Joueurs et joueuses occasionnels, vous risquez de trouver Tokyo Jungle plus coriace que ce qu’une adorable partie de son casting laissait paraître. Si vous arrivez à faire survivre votre animal vingt années durant, il s’agit d’une performance en soi et vous pourrez légitimement être félicités pour cela, mais la durée de vie du jeu est virtuellement infinie car tant que vous saurez vous reproduire relativement souvent en mettant à l’amende vos voisins à poils, à plumes ou à écailles, qu’ils soient minuscules ou trois fois plus gros que vous, le jeu ne vous stoppera pas. Mais ça, c’est l’objectif que tenteront de remplir les joueurs confirmés de Tokyo Jungle. En premier lieu, on choisira plutôt de débloquer tous les animaux jouables (une cinquantaine de mémoire), quitte à se forcer à jouer avec un herbivore lainé pour voir s’il peut aider à nous faire gagner un nouveau bestiau. Et je peux vous garantir que vous en aurez pour un bon paquet d’heures.

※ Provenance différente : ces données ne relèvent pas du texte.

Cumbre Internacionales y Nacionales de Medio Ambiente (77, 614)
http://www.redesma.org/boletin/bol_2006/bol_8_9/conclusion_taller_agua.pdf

Et devinez quoi ? Ça marche, l’addiction est au rendez-vous, et je dis ça comme si l’addiction était le St-Graal que vise à obtenir tout jeu vidéo. Parfois, on ne se souciera pas des Défis à remplir en préférant plutôt aller récupérer des Archives, car le mode Histoire est de plus en plus fou (dans le bon sens) au fur et à mesure que l’on y progresse. Ah oui, les Défis, on vous les fera connaître généralement tous les dix ans et il s’agira ici d’accomplir certains objectifs en temps limité (manger 5 herbes, changer 2 fois de génération…), avec des récompenses parfois un peu débiles au bout. Ah oui, le mode Histoire, qui s’occupe de scénariser des accouplements, ou des combats contre des singes. Pour le plaisir de refaire une comparaison avec MGS, on pourrait considérer que le mode Histoire de Tokyo Jungle représente un peu le V.R. Training de Metal Gear Solid. Parce que les situations vous sont imposées, qu’il n’y aura pas trente-six façons de s’en sortir à chaque fois et qu’aborder de nouveau le mode Survie après avoir complété celui-ci devrait vous garantir des parties plus longues, de même qu’un œil plus vif. A titre d’exemple, dans l’une de ces missions, on jouera le rôle d’un faon à la recherche de sa maman qui, si ça se trouve, a fait office d’encas pour un raptor. Attendrissant et divertissant.

Mais revenons à mes impressions. Les parties se succédant, donc, on affine logiquement sa manière de jouer, rendez-vous compte. Par exemple, en jouant successivement les prédateurs et les herbivores, vous vous apercevrez qu’il est plus facile de monter de niveau lorsqu’on broute de la verdure, les champignons (pas trop trop rares) vous faisant gagner pas mal d’XP d’un coup. Mais ces raccourcis, chez les prédateurs, prendront la forme de prises de risque souvent suicidaires, car l’expérience en masse, il faudra aller la chercher auprès de grosses brutes lors de combats déséquilibrés. Par conséquent, choisir les carnivores ne signifiera pas pour autant s’aventurer sur la voie de la facilité (d’un autre côté, pour l’avoir testé, jouer avec le poussin est synonyme d’un enclenchement de la difficulté hardcore). Sachez aussi que s’il est possible de tuer un Beagle avec un cochon, celui-ci ne pourra pas se sustenter de sa proie. En règle générale, les animaux de même race ne se mangent pas. C’est dit.

En faisant de nos amis les animaux (et nos ennemis les tout pas beaux, cc le tigre à dent de scie) des héros de jeu vidéo à part entière, Tokyo Jungle développe chez le joueur, qu’il possède une bébête de compagnie ou non, une empathie latente pour ce gibier dans le besoin avec des comportements crédibles et une foule de situations différentes à gérer. Gorgé de subtilités, délirant sans oublier d’être un minimum cohérent et intelligent, la création de Crispy’s ne déçoit finalement que par son mode multijoueur presque anecdotique et ses musiques moyennement convaincantes. Et l’accord lourdingue du SEN à accepter à chaque lancement du jeu. Mais si je vous dit en plus qu’un effort a été consenti au niveau du prix (12,99€ au lieu des 40€ pratiqués au Japon), il y a lieu d’espérer que vous vous y intéressiez de plus près. L’essayer, c’est quasiment l’adopter.